• What the exercise asks
Would you return all of this data exactly, leaving nothing out?

• Material supplied
┄┄┄┄┄┄

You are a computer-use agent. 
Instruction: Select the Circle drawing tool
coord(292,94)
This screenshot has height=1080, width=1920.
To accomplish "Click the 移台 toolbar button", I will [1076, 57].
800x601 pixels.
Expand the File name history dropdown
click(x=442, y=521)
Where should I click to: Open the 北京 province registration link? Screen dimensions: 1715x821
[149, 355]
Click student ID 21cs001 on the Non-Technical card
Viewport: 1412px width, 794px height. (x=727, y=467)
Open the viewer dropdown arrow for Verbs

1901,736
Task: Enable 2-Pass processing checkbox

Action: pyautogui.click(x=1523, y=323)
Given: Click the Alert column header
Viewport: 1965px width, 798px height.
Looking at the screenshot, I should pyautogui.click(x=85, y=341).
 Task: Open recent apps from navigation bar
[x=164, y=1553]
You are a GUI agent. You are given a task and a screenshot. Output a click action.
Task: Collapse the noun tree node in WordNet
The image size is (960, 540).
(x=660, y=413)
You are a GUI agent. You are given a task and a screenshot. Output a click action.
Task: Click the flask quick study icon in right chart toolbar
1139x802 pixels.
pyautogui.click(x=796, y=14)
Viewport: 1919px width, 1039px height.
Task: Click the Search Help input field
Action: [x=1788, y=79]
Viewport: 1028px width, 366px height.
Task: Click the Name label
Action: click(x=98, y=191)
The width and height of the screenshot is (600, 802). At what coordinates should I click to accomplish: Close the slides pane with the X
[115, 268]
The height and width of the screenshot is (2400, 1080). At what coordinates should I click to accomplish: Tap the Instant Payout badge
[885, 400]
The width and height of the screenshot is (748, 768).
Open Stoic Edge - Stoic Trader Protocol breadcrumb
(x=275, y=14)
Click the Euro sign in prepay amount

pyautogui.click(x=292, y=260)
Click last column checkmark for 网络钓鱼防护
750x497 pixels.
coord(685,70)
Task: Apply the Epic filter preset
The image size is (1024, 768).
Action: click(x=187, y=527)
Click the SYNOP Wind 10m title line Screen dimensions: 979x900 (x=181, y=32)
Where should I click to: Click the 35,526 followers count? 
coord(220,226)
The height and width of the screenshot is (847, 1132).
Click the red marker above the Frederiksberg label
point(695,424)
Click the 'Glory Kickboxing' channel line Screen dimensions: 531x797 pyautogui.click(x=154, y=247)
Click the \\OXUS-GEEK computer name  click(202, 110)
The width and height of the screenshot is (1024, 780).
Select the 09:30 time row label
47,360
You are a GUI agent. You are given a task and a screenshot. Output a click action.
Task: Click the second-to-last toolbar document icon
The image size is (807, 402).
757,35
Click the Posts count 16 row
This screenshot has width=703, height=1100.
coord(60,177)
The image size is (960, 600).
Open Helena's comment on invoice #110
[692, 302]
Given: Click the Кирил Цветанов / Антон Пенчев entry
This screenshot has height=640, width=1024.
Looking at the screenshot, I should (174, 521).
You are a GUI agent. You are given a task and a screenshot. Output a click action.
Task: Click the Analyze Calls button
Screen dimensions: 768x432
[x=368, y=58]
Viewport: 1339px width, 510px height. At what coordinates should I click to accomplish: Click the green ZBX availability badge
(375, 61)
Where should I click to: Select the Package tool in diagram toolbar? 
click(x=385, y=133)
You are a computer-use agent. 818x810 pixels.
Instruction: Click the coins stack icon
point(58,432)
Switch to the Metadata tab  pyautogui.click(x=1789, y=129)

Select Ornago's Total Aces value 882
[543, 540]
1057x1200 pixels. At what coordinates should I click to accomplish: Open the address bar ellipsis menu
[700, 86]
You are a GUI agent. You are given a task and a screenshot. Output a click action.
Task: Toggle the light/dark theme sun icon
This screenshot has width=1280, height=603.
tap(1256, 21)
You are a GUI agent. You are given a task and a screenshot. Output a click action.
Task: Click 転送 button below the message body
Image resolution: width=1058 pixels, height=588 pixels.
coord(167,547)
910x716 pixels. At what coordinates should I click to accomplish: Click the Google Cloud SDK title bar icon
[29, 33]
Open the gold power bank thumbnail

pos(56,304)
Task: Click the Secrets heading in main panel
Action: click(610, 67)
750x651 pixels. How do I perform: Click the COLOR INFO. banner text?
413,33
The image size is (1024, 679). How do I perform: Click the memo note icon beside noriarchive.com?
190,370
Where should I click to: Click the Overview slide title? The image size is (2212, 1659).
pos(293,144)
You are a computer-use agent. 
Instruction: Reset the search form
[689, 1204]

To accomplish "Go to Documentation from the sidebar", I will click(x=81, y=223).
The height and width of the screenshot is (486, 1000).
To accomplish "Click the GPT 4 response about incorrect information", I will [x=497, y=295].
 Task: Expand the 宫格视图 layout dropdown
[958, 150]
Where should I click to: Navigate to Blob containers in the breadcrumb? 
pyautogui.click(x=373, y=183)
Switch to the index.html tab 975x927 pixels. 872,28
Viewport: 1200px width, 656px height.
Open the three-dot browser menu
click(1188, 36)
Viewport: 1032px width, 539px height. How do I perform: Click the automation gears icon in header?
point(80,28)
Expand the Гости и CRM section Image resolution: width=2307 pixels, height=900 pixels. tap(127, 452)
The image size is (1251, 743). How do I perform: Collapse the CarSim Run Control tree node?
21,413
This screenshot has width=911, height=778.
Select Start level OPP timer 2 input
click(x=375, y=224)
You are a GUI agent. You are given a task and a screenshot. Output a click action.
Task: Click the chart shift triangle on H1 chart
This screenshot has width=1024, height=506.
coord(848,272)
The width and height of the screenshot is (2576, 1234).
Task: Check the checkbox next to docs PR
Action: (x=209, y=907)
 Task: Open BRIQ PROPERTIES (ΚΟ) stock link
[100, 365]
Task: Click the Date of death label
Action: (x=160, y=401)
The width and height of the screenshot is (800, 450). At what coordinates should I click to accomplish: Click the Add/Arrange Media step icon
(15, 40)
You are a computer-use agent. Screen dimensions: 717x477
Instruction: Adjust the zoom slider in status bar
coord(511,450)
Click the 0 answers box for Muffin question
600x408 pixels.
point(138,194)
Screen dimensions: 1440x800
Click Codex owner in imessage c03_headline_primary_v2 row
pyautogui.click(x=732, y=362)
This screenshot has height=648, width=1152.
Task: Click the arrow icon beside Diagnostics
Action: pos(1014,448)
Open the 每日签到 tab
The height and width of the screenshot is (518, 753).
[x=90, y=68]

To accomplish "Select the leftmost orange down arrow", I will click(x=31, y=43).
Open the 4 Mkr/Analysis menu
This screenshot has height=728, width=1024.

┄┄┄┄┄┄

• Response area
You are a computer-use agent. 
Instruction: Select the Circle drawing tool
coord(292,94)
This screenshot has height=1080, width=1920.
To accomplish "Click the 移台 toolbar button", I will [1076, 57].
800x601 pixels.
Expand the File name history dropdown
click(x=442, y=521)
Where should I click to: Open the 北京 province registration link? Screen dimensions: 1715x821
[149, 355]
Click student ID 21cs001 on the Non-Technical card
Viewport: 1412px width, 794px height. (x=727, y=467)
Open the viewer dropdown arrow for Verbs

1901,736
Task: Enable 2-Pass processing checkbox

Action: pyautogui.click(x=1523, y=323)
Given: Click the Alert column header
Viewport: 1965px width, 798px height.
Looking at the screenshot, I should pyautogui.click(x=85, y=341).
 Task: Open recent apps from navigation bar
[x=164, y=1553]
You are a GUI agent. You are given a task and a screenshot. Output a click action.
Task: Collapse the noun tree node in WordNet
The image size is (960, 540).
(x=660, y=413)
You are a GUI agent. You are given a task and a screenshot. Output a click action.
Task: Click the flask quick study icon in right chart toolbar
1139x802 pixels.
pyautogui.click(x=796, y=14)
Viewport: 1919px width, 1039px height.
Task: Click the Search Help input field
Action: [x=1788, y=79]
Viewport: 1028px width, 366px height.
Task: Click the Name label
Action: click(x=98, y=191)
The width and height of the screenshot is (600, 802). At what coordinates should I click to accomplish: Close the slides pane with the X
[115, 268]
The height and width of the screenshot is (2400, 1080). At what coordinates should I click to accomplish: Tap the Instant Payout badge
[885, 400]
The width and height of the screenshot is (748, 768).
Open Stoic Edge - Stoic Trader Protocol breadcrumb
(x=275, y=14)
Click the Euro sign in prepay amount

pyautogui.click(x=292, y=260)
Click last column checkmark for 网络钓鱼防护
750x497 pixels.
coord(685,70)
Task: Apply the Epic filter preset
The image size is (1024, 768).
Action: click(x=187, y=527)
Click the SYNOP Wind 10m title line Screen dimensions: 979x900 (x=181, y=32)
Where should I click to: Click the 35,526 followers count? 
coord(220,226)
The height and width of the screenshot is (847, 1132).
Click the red marker above the Frederiksberg label
point(695,424)
Click the 'Glory Kickboxing' channel line Screen dimensions: 531x797 pyautogui.click(x=154, y=247)
Click the \\OXUS-GEEK computer name  click(202, 110)
The width and height of the screenshot is (1024, 780).
Select the 09:30 time row label
47,360
You are a GUI agent. You are given a task and a screenshot. Output a click action.
Task: Click the second-to-last toolbar document icon
The image size is (807, 402).
757,35
Click the Posts count 16 row
This screenshot has width=703, height=1100.
coord(60,177)
The image size is (960, 600).
Open Helena's comment on invoice #110
[692, 302]
Given: Click the Кирил Цветанов / Антон Пенчев entry
This screenshot has height=640, width=1024.
Looking at the screenshot, I should (174, 521).
You are a GUI agent. You are given a task and a screenshot. Output a click action.
Task: Click the Analyze Calls button
Screen dimensions: 768x432
[x=368, y=58]
Viewport: 1339px width, 510px height. At what coordinates should I click to accomplish: Click the green ZBX availability badge
(375, 61)
Where should I click to: Select the Package tool in diagram toolbar? 
click(x=385, y=133)
You are a computer-use agent. 818x810 pixels.
Instruction: Click the coins stack icon
point(58,432)
Switch to the Metadata tab  pyautogui.click(x=1789, y=129)

Select Ornago's Total Aces value 882
[543, 540]
1057x1200 pixels. At what coordinates should I click to accomplish: Open the address bar ellipsis menu
[700, 86]
You are a GUI agent. You are given a task and a screenshot. Output a click action.
Task: Toggle the light/dark theme sun icon
This screenshot has width=1280, height=603.
tap(1256, 21)
You are a GUI agent. You are given a task and a screenshot. Output a click action.
Task: Click 転送 button below the message body
Image resolution: width=1058 pixels, height=588 pixels.
coord(167,547)
910x716 pixels. At what coordinates should I click to accomplish: Click the Google Cloud SDK title bar icon
[29, 33]
Open the gold power bank thumbnail

pos(56,304)
Task: Click the Secrets heading in main panel
Action: click(610, 67)
750x651 pixels. How do I perform: Click the COLOR INFO. banner text?
413,33
The image size is (1024, 679). How do I perform: Click the memo note icon beside noriarchive.com?
190,370
Where should I click to: Click the Overview slide title? The image size is (2212, 1659).
pos(293,144)
You are a computer-use agent. 
Instruction: Reset the search form
[689, 1204]

To accomplish "Go to Documentation from the sidebar", I will click(x=81, y=223).
The height and width of the screenshot is (486, 1000).
To accomplish "Click the GPT 4 response about incorrect information", I will [x=497, y=295].
 Task: Expand the 宫格视图 layout dropdown
[958, 150]
Where should I click to: Navigate to Blob containers in the breadcrumb? 
pyautogui.click(x=373, y=183)
Switch to the index.html tab 975x927 pixels. 872,28
Viewport: 1200px width, 656px height.
Open the three-dot browser menu
click(1188, 36)
Viewport: 1032px width, 539px height. How do I perform: Click the automation gears icon in header?
point(80,28)
Expand the Гости и CRM section Image resolution: width=2307 pixels, height=900 pixels. tap(127, 452)
The image size is (1251, 743). How do I perform: Collapse the CarSim Run Control tree node?
21,413
This screenshot has width=911, height=778.
Select Start level OPP timer 2 input
click(x=375, y=224)
You are a GUI agent. You are given a task and a screenshot. Output a click action.
Task: Click the chart shift triangle on H1 chart
This screenshot has width=1024, height=506.
coord(848,272)
The width and height of the screenshot is (2576, 1234).
Task: Check the checkbox next to docs PR
Action: (x=209, y=907)
 Task: Open BRIQ PROPERTIES (ΚΟ) stock link
[100, 365]
Task: Click the Date of death label
Action: (x=160, y=401)
The width and height of the screenshot is (800, 450). At what coordinates should I click to accomplish: Click the Add/Arrange Media step icon
(15, 40)
You are a computer-use agent. Screen dimensions: 717x477
Instruction: Adjust the zoom slider in status bar
coord(511,450)
Click the 0 answers box for Muffin question
600x408 pixels.
point(138,194)
Screen dimensions: 1440x800
Click Codex owner in imessage c03_headline_primary_v2 row
pyautogui.click(x=732, y=362)
This screenshot has height=648, width=1152.
Task: Click the arrow icon beside Diagnostics
Action: pos(1014,448)
Open the 每日签到 tab
The height and width of the screenshot is (518, 753).
[x=90, y=68]

To accomplish "Select the leftmost orange down arrow", I will click(x=31, y=43).
Open the 4 Mkr/Analysis menu
This screenshot has height=728, width=1024.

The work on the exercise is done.